The featured titles are arranged by genre in a user‐friendly way. There are seven chapters: Labelled Issues, Contemporary Life, Adventure/Survival, Mystery/Suspense, Fantasy/Science Fiction/Paranormal, History/Period and Multiple Cultures, each of them appropriately subdivided. Under each featured title, the same arrangement is followed. After details of the book and its themes, with an indication of the appropriate reading level, there are a succinct description of the content, an outline for a book talk, “learning opportunities” (i.e. things to do), and a list of related works.

The recommended books are intended as starting points for discussions around various themes and should take young people beyond their text books, inspire book club programmes and keep teenagers in touch with books as they move from books written specially for them to adult novels. Ideally, the young readers will also be prepared for reading and appreciating classics and more difficult texts.

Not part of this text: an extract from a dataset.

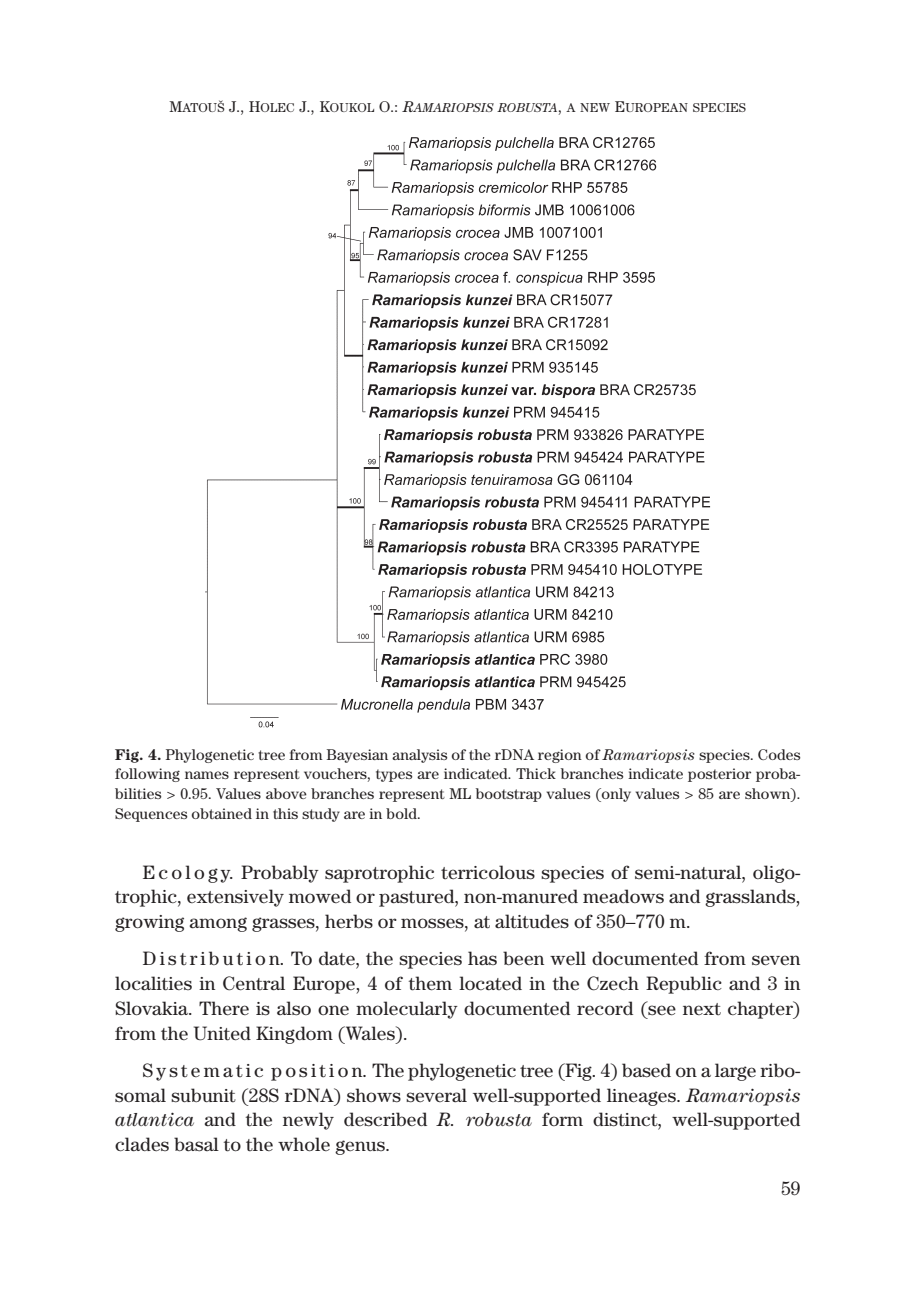 This screenshot has height=1316, width=915. What do you see at coordinates (385, 1119) in the screenshot?
I see `described` at bounding box center [385, 1119].
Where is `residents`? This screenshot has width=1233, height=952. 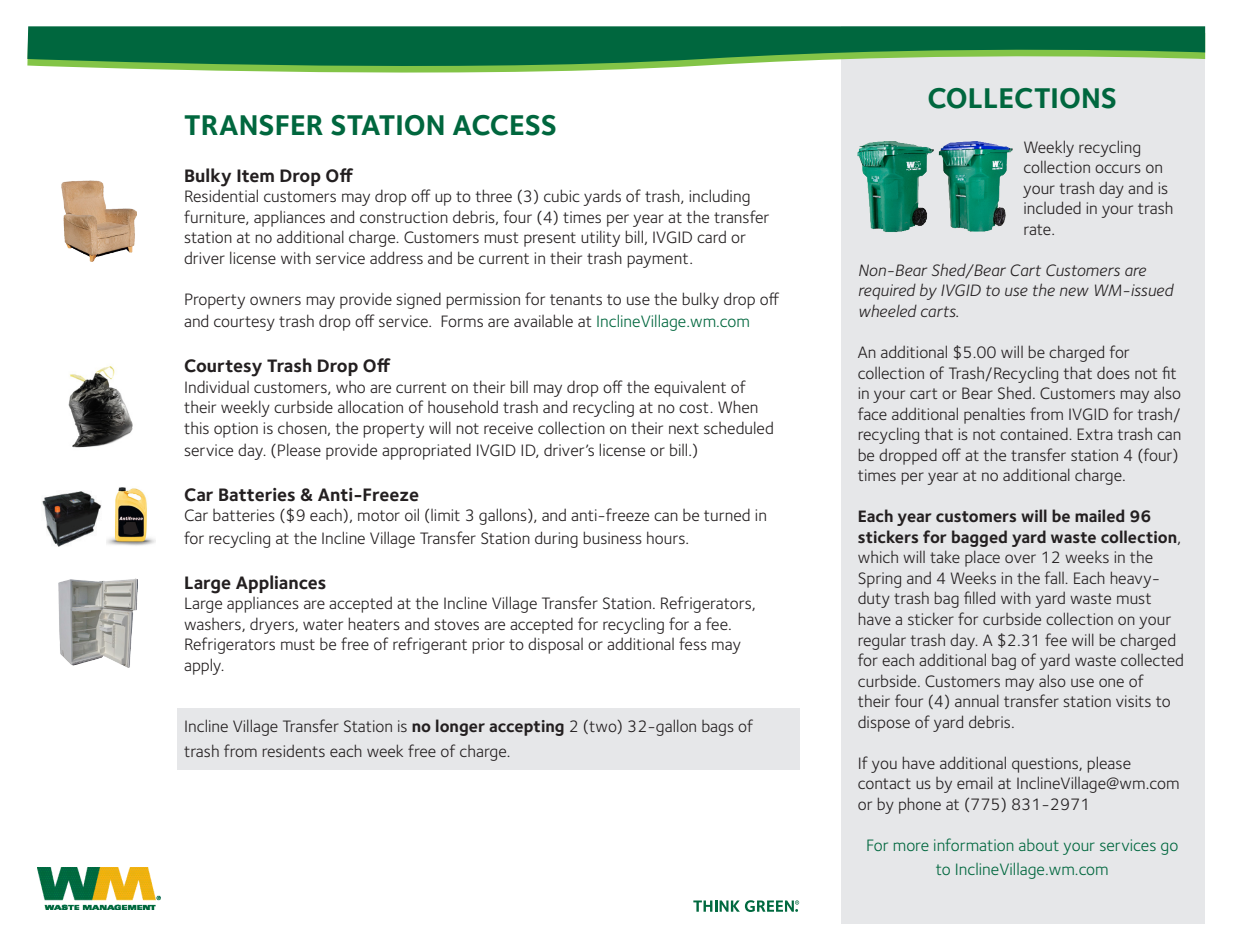 residents is located at coordinates (294, 751).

Schall presents the books with great enthusiasm – I felt I would really enjoy reading some of them by myself. However, many of the books are unlikely to be easily available outside the US. I recognised some of the authors and titles, including Jennifer Donnelly's A Northern Light, published in the UK as A Gathering Light and winner of the 2003 Carnegie Medal. Two British writers, who are also Carnegie Medal winners, Aidan Chambers and Gillian Cross, are represented, along with J. K. Rowling, whose Harry Potter and the Order of the Phoenix is a featured book. I knew Postcards from No Man's Land by Chambers, Jane Eyre and Edith Wharton's The Age of Innocence, all currently in print in the UK and all of which are linked to Garret Freymann‐Weyr's My Heartbeat, which I didn't know.

There is an index to authors, titles and subject and it is the last which shows very clearly that Teen Genre Connections has been produced for the American market. For example, “British history” is represented only by Marc Aronson's John Winthrop, Oliver Cromwell, and the Land of Promise. Before you ask, Oliver Twist, the only one of Dickens's works to be included, appears twice as a linked book on the theme of orphans.

The really determined reader outside the US might be able to adapt and make use of Schall's ideas but $40 is a lot to pay for creating a fair amount of additional work!